Pick out every line of the records that contains the word "panel", and copy each one.

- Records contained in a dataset
============

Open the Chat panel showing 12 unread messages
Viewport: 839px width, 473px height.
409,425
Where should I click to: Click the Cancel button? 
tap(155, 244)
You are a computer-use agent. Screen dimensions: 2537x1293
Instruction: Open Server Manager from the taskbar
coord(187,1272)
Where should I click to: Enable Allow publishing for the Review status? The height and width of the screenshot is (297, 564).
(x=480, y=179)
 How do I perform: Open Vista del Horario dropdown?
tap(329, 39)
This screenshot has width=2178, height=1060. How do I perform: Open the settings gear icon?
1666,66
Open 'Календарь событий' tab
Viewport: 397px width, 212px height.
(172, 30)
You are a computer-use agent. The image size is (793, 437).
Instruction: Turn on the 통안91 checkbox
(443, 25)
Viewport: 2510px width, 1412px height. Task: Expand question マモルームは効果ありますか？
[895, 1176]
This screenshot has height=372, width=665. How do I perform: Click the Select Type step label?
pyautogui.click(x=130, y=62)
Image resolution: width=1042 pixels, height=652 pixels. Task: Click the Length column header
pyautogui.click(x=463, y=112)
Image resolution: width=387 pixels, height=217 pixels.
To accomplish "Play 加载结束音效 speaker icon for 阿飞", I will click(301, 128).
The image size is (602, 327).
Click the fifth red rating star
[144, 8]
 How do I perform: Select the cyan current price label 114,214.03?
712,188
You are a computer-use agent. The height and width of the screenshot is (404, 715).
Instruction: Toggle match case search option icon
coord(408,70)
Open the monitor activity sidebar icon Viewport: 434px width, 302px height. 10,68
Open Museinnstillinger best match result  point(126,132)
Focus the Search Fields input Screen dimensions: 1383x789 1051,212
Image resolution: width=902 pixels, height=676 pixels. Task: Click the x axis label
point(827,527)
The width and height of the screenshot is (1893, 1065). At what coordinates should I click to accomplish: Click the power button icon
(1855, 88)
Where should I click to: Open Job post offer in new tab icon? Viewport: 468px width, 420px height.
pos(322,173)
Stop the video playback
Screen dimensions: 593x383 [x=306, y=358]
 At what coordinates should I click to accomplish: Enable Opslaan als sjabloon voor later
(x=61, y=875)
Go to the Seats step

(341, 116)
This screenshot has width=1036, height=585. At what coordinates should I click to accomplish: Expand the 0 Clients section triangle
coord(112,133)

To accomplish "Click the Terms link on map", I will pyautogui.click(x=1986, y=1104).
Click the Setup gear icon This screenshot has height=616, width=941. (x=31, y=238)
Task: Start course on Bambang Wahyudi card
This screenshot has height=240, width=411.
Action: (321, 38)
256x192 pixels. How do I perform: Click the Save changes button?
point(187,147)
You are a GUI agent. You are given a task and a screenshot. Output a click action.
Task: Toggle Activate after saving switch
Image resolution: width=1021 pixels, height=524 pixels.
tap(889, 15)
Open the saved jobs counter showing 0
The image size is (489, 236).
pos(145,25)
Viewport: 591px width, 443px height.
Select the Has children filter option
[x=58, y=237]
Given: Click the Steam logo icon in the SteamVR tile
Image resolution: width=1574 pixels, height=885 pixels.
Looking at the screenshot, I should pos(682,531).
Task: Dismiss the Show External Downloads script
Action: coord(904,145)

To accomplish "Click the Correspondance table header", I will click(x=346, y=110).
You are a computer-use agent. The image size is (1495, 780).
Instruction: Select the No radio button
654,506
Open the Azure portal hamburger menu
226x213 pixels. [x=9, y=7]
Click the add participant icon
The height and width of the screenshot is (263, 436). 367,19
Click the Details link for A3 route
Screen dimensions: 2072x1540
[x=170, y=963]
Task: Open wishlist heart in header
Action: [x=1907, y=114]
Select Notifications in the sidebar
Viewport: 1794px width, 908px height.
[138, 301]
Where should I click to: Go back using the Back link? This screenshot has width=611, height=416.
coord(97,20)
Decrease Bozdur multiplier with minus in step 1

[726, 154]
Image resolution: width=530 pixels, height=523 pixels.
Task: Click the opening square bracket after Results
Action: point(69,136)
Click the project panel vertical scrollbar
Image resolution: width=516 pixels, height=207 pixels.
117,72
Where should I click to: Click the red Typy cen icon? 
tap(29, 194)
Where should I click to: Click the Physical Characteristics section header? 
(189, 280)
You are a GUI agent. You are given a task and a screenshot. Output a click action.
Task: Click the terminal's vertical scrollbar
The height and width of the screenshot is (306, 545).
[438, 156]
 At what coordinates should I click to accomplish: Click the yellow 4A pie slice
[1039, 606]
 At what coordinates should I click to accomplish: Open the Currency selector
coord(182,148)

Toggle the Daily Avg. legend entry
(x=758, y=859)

============

- RESULT OF THE EXERCISE
Open the Chat panel showing 12 unread messages
Click the project panel vertical scrollbar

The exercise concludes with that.